Apr 2, 2009

CRIME FICTION:Me, Katrina, Southern Louisiaina, Cajun music and Dave Robicheaux

By Dave Riley
When Hurricane Katrina hit New Orleans back in 2005 I ported myself on one of the local online radio stations which played nothing but local Louisiana music. The station, WWOZ, was being streamed from New Jersey way to the north -- away from the deluge as the station itself was under water and inaccessible.

Twenty four hours each day of non stop local music culture was delicious. WWOZ in Exile got me hooked on the local sounds and my preference veered strongly south to the parishes where the piano accordion driven sounds of Cajun and Zydeco music were created.

And when you get into the music you have to get a feel for the Arcadian (Cajuns) and Creoles who make it.

But there's more...! (The rich cultural patina of the United States never ceases to amaze me.)

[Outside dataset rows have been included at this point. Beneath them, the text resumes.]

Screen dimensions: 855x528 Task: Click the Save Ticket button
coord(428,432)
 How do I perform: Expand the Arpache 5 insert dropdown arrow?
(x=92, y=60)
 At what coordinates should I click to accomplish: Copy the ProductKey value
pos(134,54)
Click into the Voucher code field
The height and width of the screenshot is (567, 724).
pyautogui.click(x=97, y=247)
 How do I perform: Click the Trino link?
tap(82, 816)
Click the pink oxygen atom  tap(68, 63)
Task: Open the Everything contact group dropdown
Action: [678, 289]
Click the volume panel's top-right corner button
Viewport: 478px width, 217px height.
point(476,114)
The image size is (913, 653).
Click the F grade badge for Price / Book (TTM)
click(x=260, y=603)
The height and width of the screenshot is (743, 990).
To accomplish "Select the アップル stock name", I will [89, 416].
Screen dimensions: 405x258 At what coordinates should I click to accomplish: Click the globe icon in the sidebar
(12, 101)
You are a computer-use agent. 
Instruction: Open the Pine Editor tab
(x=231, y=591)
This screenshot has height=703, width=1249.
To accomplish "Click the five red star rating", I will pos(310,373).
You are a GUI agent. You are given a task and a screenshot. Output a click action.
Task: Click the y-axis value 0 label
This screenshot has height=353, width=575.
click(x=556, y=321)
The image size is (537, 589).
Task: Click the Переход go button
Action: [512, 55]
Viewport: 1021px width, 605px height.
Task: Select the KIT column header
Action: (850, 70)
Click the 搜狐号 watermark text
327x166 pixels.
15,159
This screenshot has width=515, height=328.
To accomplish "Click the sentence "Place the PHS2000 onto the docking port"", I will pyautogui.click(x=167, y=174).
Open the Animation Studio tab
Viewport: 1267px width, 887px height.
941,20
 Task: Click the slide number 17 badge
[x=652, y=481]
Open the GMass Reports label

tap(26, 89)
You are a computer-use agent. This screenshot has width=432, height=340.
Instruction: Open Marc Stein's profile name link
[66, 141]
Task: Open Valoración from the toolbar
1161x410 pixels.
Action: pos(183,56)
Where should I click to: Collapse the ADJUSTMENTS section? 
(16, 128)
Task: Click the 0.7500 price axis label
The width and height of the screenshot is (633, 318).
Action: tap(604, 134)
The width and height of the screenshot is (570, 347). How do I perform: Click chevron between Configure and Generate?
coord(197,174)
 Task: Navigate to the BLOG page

Among these southern parishes is Iberia (Paroisse de l'Ibérie) -- with a population of less than 74,000. But in that parish and in the town that is the capital of that parish, New Iberia, resides the fictional character Dave Robicheaux .

Robicheaux is a creation of James Lee Burke and if you are familiar with such personages as Inspector Rebus, Kurt Wallander, Easy Rollins, or Martin Beck then here's another character for your crime fiction network.

However, crimes and plots aside -- James Lee Burke has a handy knack of locating his stories along a sort of uncharted moral course. There is no good or evil separation -- but instead a sort of logical pragmatism where actions are ruled by what seemed to be 'a good idea at the time'.

Whereas Easy Rawlins may serve as a reflection on Afro American post war history; and Martin Beck may function as a tool for a dialectical study of capitalism in 1960s Sweden -- James Lee Burke's interest is on what motivates people.

While this is a major focus in the Robicheaux novels, his Civil War historical novel -- White Doves at Morning (2002) -- which receates the experience of Burke's Irish forbear -- ponders how so many people can fight and die for a cause that meant , if triumphant, slavery would survive in the Confederate States? What was in it for Poor Whites?

Why did they do it? Why did they enlist and fight even if their own collective interest was so distant from that of the cotton plantation owners and exporters?

And this enigma of the South -- where brutality and racism can coexists among such cultural verve -- Lee's creative sustenance.

So in the same sense, James Lee Burke's recent novel, Tin Roof Blow Down (2007) is a intense reflection on George Bush's America. Set in New Orleans and Iberia during and after Katrina hits the Louisiana coast, Tin Roof Blowdown is a settling of accounts with the savagery unleashed by this devastating natural disaster. With such touches on the condition of those left to fend for themselves while the waters rose that you have to almost cry.

Burke's a dedicated left liberal of the kind that only the US can produce. Here's a southerner Gore Vidal without the pretensions or the penchant for the talk show circuit or the literary scene. He's also a lot shyer. But his fictional measure is sharper than Vidal's.

And unlike Wallander, Rebus and Easy Rawlins -- all of whom you have to begrudgingly like -- Robicheaux is just too mercurial for anyone, let alone us readers, to trust. So he is like the America that can be so many things so contradictory to one another.